I nazi sono alle porte, ma dagli altoparlanti nelle strade esce la voce di Anna-del-Passato
(Tutta la mia vita è stata unita a
Leningrado) [Si
ode la vera voce registrata di Anna, ndr]. Lidia ricorda come la ascoltavano alla radio, da
Tashkent dove erano sfollati. La ricorda Pasternak, pure sfollato; la ascoltava
anche Bulgakov, dalla sua tomba a Novodevice; la ascoltava anche Marina
Cvetaeva, dalla fossa comune dove era sepolta; la ascoltava Mandel’štam, anche
lui in una fossa comune. Si avanzano alcuni uomini emaciati; il poeta Gorodecki
ricorda come orientavano gli altoparlanti verso il nemico, per fargli
ascoltare la Settima di Shostakovich [dall’orchestra
ne salgono, allargate, le note iniziali, ndr]: Noi siamo ancora vivi perché non uccidiamo, no: cantiamo.
Ma
ora si fa avanti il Potere. Che arringa il pubblico, rimproverandogli la
sua sete di libertà, che ha portato gli orribili frutti della guerra.
No, il Potere vi darà la felicità, tutto ciò che desiderate; ma ad una
condizione, di prendersi la vostra libertà!
A
Lidia che domanda se solo in Russia c’è un simile potere, Anna risponde che l’antidoto
è la poesia! E, ricordando le interminabili e fredde notti di
quel 1938 trascorse davanti al carcere sperando di aver notizie del figlio, lei
ha trovato la poesia e le donne (In Russia, voi lo sapete, tolte le donne
non resta più niente). Anna spera ancora che Lev venga a tm trovarla, ma
Lidia la disillude.
1940
Leningrado, le carceri. Anna-del-Passato e le Madri ancora
pregano per tutte le donne che passavano intere giornate davanti a quel carcere.

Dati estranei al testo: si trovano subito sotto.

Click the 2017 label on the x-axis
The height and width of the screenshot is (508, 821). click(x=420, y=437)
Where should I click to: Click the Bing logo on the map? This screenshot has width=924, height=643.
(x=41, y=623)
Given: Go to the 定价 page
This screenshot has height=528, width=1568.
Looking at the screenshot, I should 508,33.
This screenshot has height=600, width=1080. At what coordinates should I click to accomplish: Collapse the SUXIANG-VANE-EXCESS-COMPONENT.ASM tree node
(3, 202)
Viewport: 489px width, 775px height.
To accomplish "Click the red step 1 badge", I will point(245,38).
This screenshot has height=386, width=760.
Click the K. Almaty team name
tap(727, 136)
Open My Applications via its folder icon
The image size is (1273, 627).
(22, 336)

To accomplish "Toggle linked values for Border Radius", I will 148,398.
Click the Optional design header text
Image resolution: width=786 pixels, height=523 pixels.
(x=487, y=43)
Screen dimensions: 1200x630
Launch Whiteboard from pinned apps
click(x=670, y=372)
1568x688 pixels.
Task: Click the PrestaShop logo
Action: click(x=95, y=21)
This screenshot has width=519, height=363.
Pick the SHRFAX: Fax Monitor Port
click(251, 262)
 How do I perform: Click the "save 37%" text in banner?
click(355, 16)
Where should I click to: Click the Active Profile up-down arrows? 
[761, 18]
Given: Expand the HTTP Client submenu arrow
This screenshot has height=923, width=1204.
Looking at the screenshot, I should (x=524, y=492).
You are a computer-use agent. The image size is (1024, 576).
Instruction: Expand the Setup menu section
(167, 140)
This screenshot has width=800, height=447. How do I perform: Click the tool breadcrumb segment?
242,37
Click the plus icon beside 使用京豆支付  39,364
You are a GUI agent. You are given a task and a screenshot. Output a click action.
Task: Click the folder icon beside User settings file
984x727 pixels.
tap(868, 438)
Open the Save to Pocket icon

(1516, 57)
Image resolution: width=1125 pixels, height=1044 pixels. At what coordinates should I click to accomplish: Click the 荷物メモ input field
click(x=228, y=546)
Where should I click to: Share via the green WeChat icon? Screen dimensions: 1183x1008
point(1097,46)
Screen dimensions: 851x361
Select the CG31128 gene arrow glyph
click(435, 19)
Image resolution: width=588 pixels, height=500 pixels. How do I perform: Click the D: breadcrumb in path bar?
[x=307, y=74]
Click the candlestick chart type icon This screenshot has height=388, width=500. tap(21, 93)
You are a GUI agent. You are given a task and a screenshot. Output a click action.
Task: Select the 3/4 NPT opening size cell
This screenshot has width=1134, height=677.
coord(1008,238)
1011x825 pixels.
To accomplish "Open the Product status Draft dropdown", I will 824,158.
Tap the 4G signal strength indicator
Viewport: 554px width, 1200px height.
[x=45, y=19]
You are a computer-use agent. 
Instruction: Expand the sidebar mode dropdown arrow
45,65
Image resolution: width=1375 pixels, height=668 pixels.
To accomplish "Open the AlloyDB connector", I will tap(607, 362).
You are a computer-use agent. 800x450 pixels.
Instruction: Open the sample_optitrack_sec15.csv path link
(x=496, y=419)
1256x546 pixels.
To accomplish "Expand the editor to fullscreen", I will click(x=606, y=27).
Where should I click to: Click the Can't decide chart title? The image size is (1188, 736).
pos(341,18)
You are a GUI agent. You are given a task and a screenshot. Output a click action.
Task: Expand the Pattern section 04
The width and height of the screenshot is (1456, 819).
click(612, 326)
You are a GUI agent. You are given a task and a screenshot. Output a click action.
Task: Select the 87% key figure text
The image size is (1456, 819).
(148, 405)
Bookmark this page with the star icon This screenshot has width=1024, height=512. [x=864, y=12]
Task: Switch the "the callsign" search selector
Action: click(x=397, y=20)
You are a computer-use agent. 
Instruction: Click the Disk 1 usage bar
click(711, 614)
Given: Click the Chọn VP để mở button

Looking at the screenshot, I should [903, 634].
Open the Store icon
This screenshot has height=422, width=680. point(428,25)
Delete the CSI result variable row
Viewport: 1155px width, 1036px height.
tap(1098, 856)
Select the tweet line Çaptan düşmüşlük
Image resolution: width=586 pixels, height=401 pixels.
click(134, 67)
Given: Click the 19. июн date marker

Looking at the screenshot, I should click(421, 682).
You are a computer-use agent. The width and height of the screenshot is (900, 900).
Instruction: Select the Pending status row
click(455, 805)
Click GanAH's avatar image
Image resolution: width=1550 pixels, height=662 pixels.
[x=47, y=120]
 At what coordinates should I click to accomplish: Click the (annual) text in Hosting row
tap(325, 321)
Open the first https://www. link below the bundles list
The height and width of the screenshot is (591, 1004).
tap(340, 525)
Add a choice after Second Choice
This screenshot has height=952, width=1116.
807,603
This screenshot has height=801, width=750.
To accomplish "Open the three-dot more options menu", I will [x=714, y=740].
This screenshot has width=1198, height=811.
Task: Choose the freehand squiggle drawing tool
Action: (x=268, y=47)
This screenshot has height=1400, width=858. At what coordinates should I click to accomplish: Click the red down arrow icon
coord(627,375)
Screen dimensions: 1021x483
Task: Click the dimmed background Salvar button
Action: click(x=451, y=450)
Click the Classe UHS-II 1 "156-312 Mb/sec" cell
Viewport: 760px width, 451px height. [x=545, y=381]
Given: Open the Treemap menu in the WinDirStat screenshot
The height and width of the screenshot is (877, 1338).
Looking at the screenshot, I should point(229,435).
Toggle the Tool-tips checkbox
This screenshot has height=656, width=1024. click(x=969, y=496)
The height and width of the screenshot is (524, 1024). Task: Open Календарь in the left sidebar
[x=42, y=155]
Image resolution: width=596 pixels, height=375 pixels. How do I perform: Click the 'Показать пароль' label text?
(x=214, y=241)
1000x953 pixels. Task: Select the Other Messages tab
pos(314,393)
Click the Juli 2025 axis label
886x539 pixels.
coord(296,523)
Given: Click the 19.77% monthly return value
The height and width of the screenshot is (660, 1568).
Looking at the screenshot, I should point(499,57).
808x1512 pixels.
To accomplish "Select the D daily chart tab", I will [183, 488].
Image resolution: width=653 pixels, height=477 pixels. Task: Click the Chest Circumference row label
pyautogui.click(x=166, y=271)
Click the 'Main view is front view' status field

E Anna risponde a sua volta con il ricordo di quei giorni, che resterà
indelebile [nei suoi
versi di Requiem, ndr]; e se la sua bocca verrà messa a tacere, ebbene, saranno loro, quelle
Madri, a ricordarla. E se poi qualcuno pensasse di farle un monumento, ecco, lo
innalzi lì, davanti a quelle rosse mura carcerarie.
E dalle immobili palpebre di bronzo,
la neve che si scioglie scorra come lacrime,
e il colombo delle carceri tubi, lontano,
e vadano, tranquille, le navi lungo il fiume.